Let’s be honest. As educators, we are used to measuring data on tests. We look for proficiency in language, reading, and math skills. Our charts have students in red, yellow, and green, and we hope to prove our own teaching prowess by seeing a sea of green. Yet, we cannot measure culture the same way.
We have to move away from the idea of “biculturalism” to transcultural acculturation, which is the process of helping our students/children understand that they belong to multiple identity groups and that they have a unique mix of characteristics from each of those identity groups that should be honored and celebrated. This is the first step of sociocultural competence… understanding identity.
In Moving From Bicultural to Transculturation Acculturation, I provide specific activities for teachers and parents to do with their students to encourage transcultural acculturation. I encourage you to explore these activities.

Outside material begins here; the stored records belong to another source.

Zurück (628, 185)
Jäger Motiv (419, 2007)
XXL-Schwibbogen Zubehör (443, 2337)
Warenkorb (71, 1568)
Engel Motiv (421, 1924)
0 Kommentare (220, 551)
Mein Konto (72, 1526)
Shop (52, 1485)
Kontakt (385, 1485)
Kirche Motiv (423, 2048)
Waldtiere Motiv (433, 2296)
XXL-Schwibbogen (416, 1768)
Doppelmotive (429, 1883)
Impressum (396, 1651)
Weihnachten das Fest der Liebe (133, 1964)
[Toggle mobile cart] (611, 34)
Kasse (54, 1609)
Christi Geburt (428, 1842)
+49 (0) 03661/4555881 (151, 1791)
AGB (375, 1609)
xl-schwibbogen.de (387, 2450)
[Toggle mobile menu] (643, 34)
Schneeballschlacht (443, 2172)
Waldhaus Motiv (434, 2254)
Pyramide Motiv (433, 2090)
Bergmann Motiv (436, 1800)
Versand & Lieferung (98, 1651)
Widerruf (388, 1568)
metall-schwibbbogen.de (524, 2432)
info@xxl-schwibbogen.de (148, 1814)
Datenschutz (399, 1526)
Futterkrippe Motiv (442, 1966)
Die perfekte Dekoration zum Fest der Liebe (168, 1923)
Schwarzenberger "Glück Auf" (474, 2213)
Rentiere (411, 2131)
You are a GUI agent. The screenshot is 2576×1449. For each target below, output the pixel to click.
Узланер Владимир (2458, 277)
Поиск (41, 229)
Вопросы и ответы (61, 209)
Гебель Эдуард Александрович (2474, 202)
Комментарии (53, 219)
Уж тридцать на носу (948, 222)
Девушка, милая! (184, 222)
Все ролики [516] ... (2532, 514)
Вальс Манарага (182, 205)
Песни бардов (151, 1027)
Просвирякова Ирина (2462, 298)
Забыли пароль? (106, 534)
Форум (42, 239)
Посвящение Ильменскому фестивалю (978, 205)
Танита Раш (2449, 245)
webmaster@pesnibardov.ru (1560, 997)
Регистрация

However, if you were only able to fit in one activity to do with your students to support their process of transcultural acculturation, let it be having nonjudgmental conversations with your students. Encourage identity moratorium or the search for one’s true identity through these talks. Let them know that you are there to support them as they explore their cultural identities and that it is okay not to feel completely here (in the country where they are growing up) nor there (where their parents or caregivers grew up). And during those conversations, never commit the microaggression of choosing your students’ identities for them. Your job is to facilitate identity moratorium, not to resolve it. Ultimately, those conversations can make a difference whether or not your students will become socio-culturally competent or not, which is in fact a current pillar of Dual Language Education.